▶ **Passage provided**
○ ○ ○ ○ ○ ○ ○

Oh, for fuck's sake. Really? Oh, then we're not as alike as you think. That's a stupid non-story. Says who?
It wasn't right to suppress it, but nobody gives a fuck about Hunter Biden's dick.
Nobody who was going to vote for Trump anyway or Biden anyway.
And that's more important than what I was bringing up about not abiding by election results, not respecting what always made this country great, the peaceful transference of power.
I don't have to get you to agree or disagree. You're obviously someone who looks at an elephant and a mouse and cannot tell which one is bigger.
That's how I see you. Well, let's talk about— Why are you telling me this? I mean, this is just typical right-wing talking points, the evil Hunter Biden and the evil Joe Biden. And look, do I like them? No, I don't particularly like them. I think they're very flawed.
It's not nearly on the scale.
But again, these are the normal sorts of issues we've always had in this country that should be taken care of through the normal process we've had. You're talking about the difference between this and something fundamental, which is... Our democracy, the fact that you have to respect who wins an election or else you don't have the kind of country we've always had before.
I mean, I feel like we keep going around the Rosemary Bush about this and we're not going to make any progress. So let's stop talking about it. But, you know.
First of all, she came out before the sun had risen to concede the election to Trump.
Okay, well, first of all, she didn't say he was an illegitimate.
Tell me exactly what she said.
OK. I mean, she conceded the election. Whether whether you're interpreting her disappointment at losing it as the same thing as Trump not conceding it. I don't know that that's where you're getting it from. But again, it's a tremendous false equivalency. You could ask Hillary Clinton right now who won that election. She will tell you Donald Trump won.
In her dark purple suit and conceded the election.
I think it's a disaster.
And like it was so much better under Trump?
It was somewhat better.
It was somewhat better.

○ ○ ○ ○ ○ ○ ○

▶ **Problem to work on**
Reproduce the part of the political argument transcript that begins at the words "Nobody who was" and stops after "they're very flawed.". Rely on the transcript above and nothing else.

○ ○ ○ ○ ○ ○ ○

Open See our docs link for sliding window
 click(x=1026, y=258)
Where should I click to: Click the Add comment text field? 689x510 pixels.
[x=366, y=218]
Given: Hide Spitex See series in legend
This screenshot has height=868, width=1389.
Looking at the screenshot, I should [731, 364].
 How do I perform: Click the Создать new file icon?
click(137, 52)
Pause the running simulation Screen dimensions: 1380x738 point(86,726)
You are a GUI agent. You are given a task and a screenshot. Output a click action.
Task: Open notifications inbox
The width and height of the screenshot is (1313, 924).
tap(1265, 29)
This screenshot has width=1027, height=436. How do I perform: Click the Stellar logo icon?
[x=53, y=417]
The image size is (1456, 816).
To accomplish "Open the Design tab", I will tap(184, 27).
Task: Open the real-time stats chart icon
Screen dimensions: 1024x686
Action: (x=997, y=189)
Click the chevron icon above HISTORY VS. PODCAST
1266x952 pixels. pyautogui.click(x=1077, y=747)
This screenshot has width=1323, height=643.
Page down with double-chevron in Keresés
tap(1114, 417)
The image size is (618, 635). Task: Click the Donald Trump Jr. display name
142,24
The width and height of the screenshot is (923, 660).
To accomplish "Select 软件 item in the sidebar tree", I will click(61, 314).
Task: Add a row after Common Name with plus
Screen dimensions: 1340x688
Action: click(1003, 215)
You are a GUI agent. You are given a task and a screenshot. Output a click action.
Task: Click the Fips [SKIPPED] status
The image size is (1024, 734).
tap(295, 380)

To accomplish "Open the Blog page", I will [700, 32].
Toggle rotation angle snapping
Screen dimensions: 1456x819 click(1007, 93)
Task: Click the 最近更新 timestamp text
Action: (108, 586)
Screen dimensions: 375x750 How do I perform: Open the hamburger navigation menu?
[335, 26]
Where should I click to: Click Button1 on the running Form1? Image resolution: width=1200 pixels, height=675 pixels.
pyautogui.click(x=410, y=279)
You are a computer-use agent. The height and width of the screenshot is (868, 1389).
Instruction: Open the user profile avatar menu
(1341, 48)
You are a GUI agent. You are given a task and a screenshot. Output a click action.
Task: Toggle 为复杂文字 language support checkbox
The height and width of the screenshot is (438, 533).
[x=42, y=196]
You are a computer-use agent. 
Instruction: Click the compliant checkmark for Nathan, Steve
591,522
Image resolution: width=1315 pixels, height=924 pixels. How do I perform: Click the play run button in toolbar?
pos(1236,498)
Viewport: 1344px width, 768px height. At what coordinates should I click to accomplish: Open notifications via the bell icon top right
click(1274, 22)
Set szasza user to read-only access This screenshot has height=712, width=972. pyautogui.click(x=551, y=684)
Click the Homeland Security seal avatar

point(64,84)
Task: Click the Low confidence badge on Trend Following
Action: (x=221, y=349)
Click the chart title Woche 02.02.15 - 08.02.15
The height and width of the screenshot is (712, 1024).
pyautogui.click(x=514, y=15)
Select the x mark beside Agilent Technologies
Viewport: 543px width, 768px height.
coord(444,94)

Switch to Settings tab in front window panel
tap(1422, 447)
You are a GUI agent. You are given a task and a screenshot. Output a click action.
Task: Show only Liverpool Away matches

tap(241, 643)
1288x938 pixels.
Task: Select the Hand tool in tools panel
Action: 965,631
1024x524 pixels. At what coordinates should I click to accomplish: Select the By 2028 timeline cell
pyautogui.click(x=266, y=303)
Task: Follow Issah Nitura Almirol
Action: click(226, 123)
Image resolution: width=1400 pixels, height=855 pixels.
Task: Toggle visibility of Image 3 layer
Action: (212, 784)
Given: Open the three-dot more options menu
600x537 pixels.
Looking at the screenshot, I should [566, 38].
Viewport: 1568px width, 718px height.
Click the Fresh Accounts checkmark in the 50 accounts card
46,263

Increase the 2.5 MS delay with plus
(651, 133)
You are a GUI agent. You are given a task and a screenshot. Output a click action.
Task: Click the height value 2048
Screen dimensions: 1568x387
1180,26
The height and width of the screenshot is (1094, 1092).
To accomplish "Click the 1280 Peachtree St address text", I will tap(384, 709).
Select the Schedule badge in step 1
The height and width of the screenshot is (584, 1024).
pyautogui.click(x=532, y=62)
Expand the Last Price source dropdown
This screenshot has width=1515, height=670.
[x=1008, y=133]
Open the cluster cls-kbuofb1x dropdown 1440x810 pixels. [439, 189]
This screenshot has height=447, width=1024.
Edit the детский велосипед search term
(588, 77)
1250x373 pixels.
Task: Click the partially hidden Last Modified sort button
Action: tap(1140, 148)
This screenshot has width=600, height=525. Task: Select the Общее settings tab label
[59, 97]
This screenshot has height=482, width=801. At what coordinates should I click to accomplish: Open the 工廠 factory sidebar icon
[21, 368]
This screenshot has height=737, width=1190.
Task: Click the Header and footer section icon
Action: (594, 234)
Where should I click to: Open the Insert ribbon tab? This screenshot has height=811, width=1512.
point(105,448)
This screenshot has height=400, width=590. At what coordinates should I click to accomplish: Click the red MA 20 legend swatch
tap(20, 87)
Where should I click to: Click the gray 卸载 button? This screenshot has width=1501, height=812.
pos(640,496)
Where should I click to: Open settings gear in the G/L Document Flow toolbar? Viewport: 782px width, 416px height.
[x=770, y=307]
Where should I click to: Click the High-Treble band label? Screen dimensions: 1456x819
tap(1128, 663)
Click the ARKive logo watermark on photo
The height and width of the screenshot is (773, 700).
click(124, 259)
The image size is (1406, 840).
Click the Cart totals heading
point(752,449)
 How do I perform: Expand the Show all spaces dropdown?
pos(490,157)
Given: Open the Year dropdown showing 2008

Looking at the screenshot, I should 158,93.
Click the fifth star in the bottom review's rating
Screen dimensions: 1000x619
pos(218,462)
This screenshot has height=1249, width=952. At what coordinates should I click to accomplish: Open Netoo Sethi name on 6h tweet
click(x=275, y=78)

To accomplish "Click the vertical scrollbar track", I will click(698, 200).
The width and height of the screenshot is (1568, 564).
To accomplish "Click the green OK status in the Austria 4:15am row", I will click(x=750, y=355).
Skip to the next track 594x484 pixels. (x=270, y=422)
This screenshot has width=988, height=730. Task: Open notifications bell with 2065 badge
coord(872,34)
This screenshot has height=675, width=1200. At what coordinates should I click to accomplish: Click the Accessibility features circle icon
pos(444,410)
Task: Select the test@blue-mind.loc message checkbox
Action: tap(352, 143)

○ ○ ○ ○ ○ ○ ○

▶ **Solution to this exercise**
Nobody who was going to vote for Trump anyway or Biden anyway.
And that's more important than what I was bringing up about not abiding by election results, not respecting what always made this country great, the peaceful transference of power.
I don't have to get you to agree or disagree. You're obviously someone who looks at an elephant and a mouse and cannot tell which one is bigger.
That's how I see you. Well, let's talk about— Why are you telling me this? I mean, this is just typical right-wing talking points, the evil Hunter Biden and the evil Joe Biden. And look, do I like them? No, I don't particularly like them. I think they're very flawed.